:: Stated exercise a ::
In the Power BI Pareto chart article, rewrite the paragraph beginning "The Pareto principle" more briefly, keeping its main facts.

How to Create a Pareto Chart in Power BI Desktop

By:   |   Comments (4)   |   Related: > Power BI Charts


Problem

I'm trying to create a chart in Power BI Desktop that shows me the employees that contribute the most to the overall sick days of the company. I'm struggling with the DAX formulas needed to create the measures. How can I solve this?

Solution

The Pareto principle – also known as the 80/20 rule – states that the majority of the effects come from a minority of causes. For example, 80% of the sales comes from 20% of the clients. In this case, we want to examine where the majority of sick days in the company come from just a handful of employees. The tip Plotting data on a secondary axis in SQL Server Reporting Services shows how you can create a Pareto analyses in SQL Server Reporting Services (SSRS).

:: The records ::
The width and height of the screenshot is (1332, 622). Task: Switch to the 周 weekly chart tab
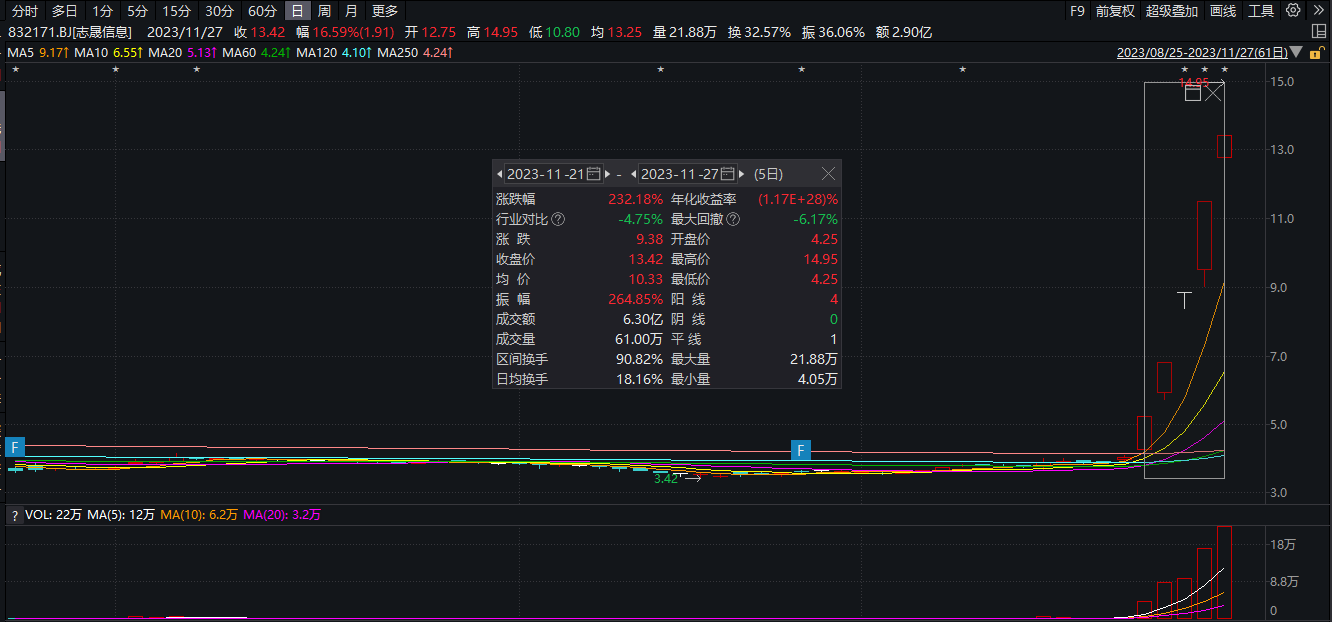click(x=324, y=11)
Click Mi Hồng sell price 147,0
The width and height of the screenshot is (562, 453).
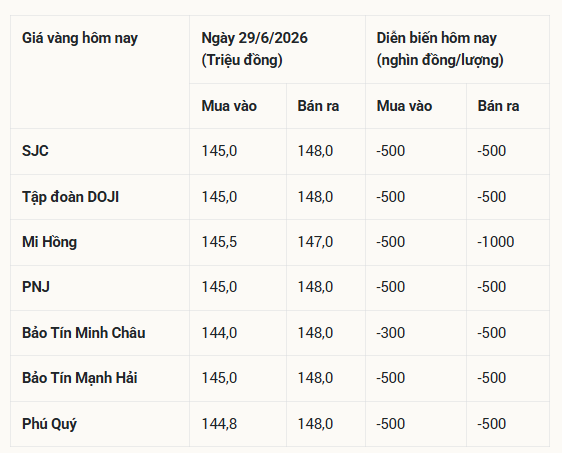[315, 242]
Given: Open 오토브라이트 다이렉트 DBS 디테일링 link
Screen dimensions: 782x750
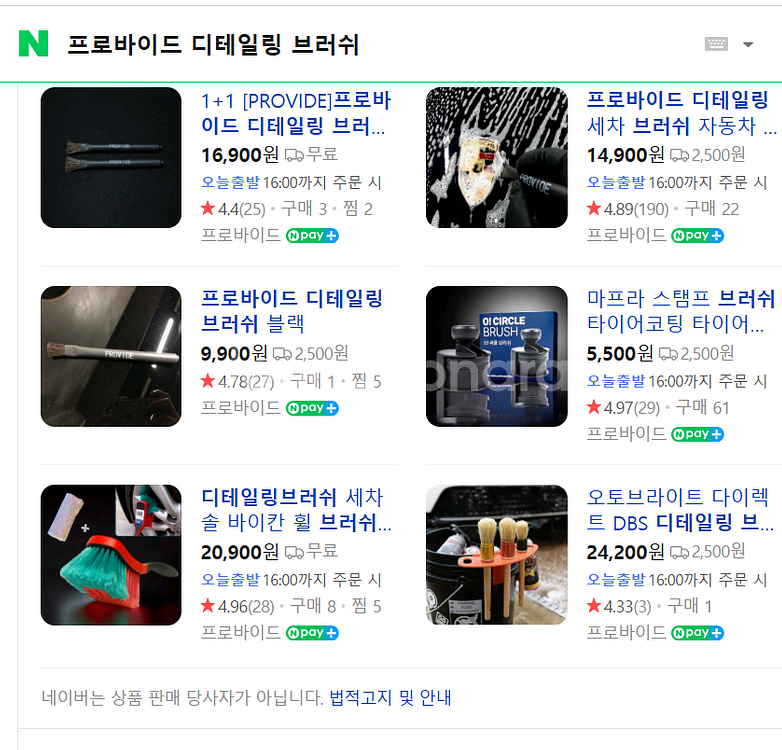Looking at the screenshot, I should coord(680,510).
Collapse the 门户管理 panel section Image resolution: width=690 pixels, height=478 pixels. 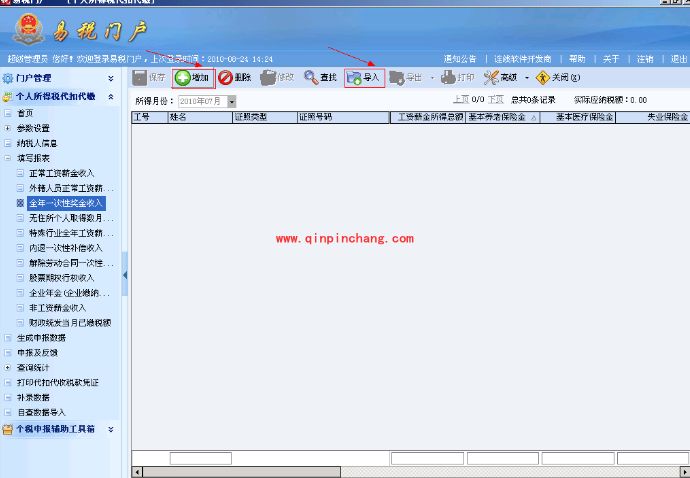point(111,78)
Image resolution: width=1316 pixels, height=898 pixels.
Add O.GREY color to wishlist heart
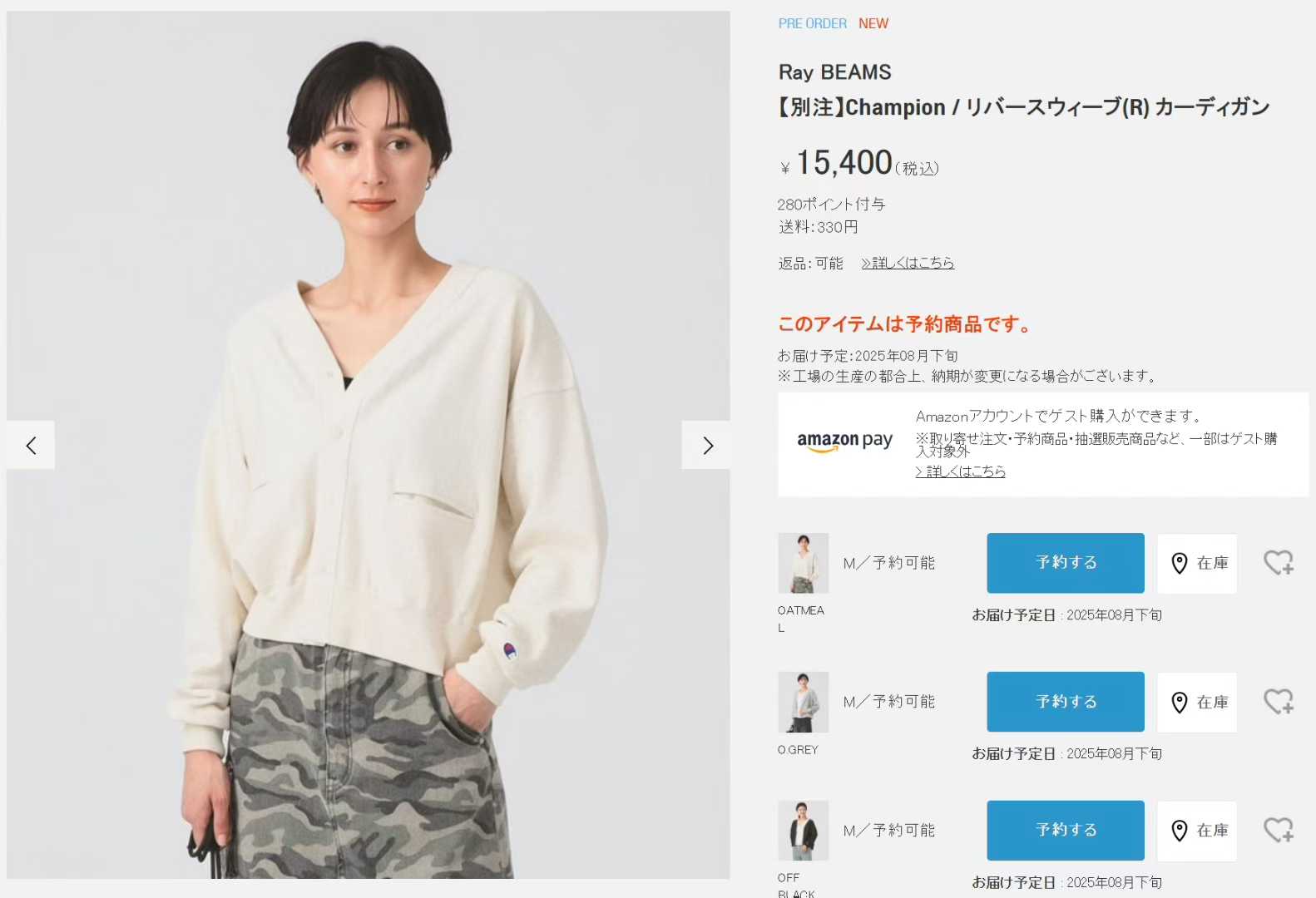coord(1279,702)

:: Stated exercise b ::
Convert the rows above, from the first row through the line holding "Looking at the", inclusive, into a JSON list of strings with one string per line. Leave out blank lines and the pictures.

:: Complete response a ::
The Pareto principle, or 80/20 rule, says most effects come from a few causes, as when 80% of sales come from 20% of clients. Here, the goal is to check whether most of the company's sick days come from a handful of employees. The tip on plotting data on a secondary axis in SQL Server Reporting Services shows how to build a Pareto analysis in SSRS.

:: Complete response b ::
[
  "The width and height of the screenshot is (1332, 622). Task: Switch to the 周 weekly chart tab",
  "click(x=324, y=11)",
  "Click Mi Hồng sell price 147,0",
  "The width and height of the screenshot is (562, 453).",
  "[315, 242]",
  "Given: Open 오토브라이트 다이렉트 DBS 디테일링 link",
  "Screen dimensions: 782x750",
  "Looking at the screenshot, I should coord(680,510)."
]